New Capital Thresholds for Key Market Players
The commission has set a substantial new benchmark for issuing houses that provide underwriting services at N7 billion. For non-underwriting issuing houses and trustees, the new capital base is now N2 billion each. This upward review, according to the SEC, is necessary to align the regulatory capital of firms with the scale, complexity, and risk profile of their activities.
The new framework casts a wide net, applying to a broad spectrum of entities regulated by the SEC. This includes:
- Core and non-core capital market operators
- Market infrastructure institutions
- Capital market consultants
- Financial technology (fintech) operators
- Virtual asset service providers (VASPs)
- Commodity market intermediaries
Detailed Breakdown of Revised Requirements
The adjustments are significant across the board. For traditional brokerage and dealing services, the changes are pronounced:
- Brokers handling client execution must now hold N600 million, up from N200 million.
- Dealers engaged in proprietary trading require N1 billion, a sharp rise from N100 million.
- Broker-dealers offering combined services need N2 billion (previously N300 million).
- Inter-dealer brokers must maintain N2 billion, compared to just N50 million before.
In the fund management space, tier-one portfolio managers with assets over N20 billion now require N5 billion in capital, a massive jump from N150 million. Tier-two managers need N2 billion. Private equity fund managers' capital base is now N500 million, while venture capital fund managers require N200 million.
The reform also touches other critical segments:
- Registrars: N2.5 billion
- Rating Agencies: N500 million (up from N150 million)

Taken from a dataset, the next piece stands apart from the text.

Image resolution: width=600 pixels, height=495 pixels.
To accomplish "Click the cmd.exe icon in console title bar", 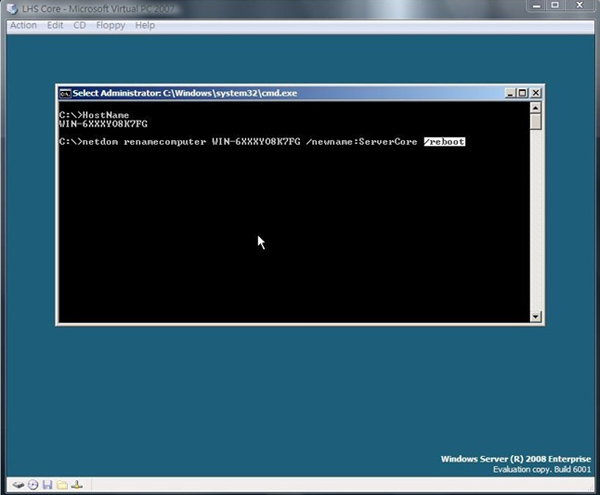I will click(x=65, y=93).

- Underwriters: N5 billion
Embracing Digital Assets and Fintech
Acknowledging the growth of new asset classes, the SEC has introduced fresh capital requirements for digital asset operators. Digital asset exchanges and custodians must each maintain N2 billion, while platforms for digital asset offerings require N1 billion.
For fintech operators, robo-advisers now need N100 million (up from N10 million), and crowdfunding intermediaries must hold N200 million (previously N100 million).
Deadline and Consequences for Non-Compliance
The SEC has given all affected entities a deadline of June 30, 2027, to meet the revised capital requirements. The commission warned that any operator failing to comply within this timeframe faces potential regulatory sanctions. These could include the suspension or outright withdrawal of their registration.
The regulator noted that it may consider transitional arrangements on a case-by-case basis for justified applications. It also stated that detailed guidance on compliance procedures and capital verification would be issued separately. The circular takes effect immediately from its date of publication.
This comprehensive capital review is positioned as a strategic step to promote market stability, mitigate systemic risk, and support innovation across Nigeria's evolving financial landscape, including in digital assets and commodities markets.